Extract the lines of the listing below, copying them without change, beginning with the line that contains "You are a computer-use agent. The image" and continuing through the end of the listing.

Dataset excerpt

--- BEGIN ---

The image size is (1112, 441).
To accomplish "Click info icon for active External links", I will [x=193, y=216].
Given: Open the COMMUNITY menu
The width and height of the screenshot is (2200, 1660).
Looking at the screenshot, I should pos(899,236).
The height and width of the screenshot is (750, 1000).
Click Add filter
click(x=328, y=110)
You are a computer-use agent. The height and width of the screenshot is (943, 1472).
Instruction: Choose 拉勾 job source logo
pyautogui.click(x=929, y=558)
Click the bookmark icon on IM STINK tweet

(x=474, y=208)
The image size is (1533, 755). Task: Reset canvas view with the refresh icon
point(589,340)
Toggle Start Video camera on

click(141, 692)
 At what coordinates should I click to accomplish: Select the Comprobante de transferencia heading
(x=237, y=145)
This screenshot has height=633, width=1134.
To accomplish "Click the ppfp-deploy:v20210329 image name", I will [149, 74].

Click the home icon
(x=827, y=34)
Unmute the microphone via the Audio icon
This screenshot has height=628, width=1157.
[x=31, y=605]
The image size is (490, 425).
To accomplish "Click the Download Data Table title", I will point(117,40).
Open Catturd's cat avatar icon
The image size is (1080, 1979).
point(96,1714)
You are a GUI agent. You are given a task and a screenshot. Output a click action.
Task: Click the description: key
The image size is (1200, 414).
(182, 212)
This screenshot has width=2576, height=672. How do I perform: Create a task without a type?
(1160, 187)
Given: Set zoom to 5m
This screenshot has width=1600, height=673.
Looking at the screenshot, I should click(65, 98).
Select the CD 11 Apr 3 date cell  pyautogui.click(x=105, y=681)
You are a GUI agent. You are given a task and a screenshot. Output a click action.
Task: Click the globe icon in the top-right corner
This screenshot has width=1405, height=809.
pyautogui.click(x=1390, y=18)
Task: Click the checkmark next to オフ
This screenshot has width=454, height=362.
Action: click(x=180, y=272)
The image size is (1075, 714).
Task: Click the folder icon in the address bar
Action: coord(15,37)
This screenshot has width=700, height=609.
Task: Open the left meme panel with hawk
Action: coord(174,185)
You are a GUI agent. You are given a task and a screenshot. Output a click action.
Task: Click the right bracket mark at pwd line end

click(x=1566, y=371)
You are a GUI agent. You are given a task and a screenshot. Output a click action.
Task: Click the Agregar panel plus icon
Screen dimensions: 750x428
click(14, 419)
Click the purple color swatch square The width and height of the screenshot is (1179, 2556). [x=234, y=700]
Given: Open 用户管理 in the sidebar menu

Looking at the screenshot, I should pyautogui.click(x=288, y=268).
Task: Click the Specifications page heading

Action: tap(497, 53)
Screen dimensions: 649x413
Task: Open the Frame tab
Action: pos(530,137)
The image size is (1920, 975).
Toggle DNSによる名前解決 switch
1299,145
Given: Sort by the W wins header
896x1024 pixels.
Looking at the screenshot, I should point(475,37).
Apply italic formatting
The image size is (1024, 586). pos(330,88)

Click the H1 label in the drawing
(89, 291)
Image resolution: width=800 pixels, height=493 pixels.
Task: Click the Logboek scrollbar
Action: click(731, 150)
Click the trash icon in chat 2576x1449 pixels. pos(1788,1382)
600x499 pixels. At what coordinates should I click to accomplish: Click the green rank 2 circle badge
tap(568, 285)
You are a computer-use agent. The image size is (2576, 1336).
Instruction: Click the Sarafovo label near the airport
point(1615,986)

--- END ---

◆ FINAL RESULT ◆
You are a computer-use agent. The image size is (2576, 1336).
Instruction: Click the Sarafovo label near the airport
point(1615,986)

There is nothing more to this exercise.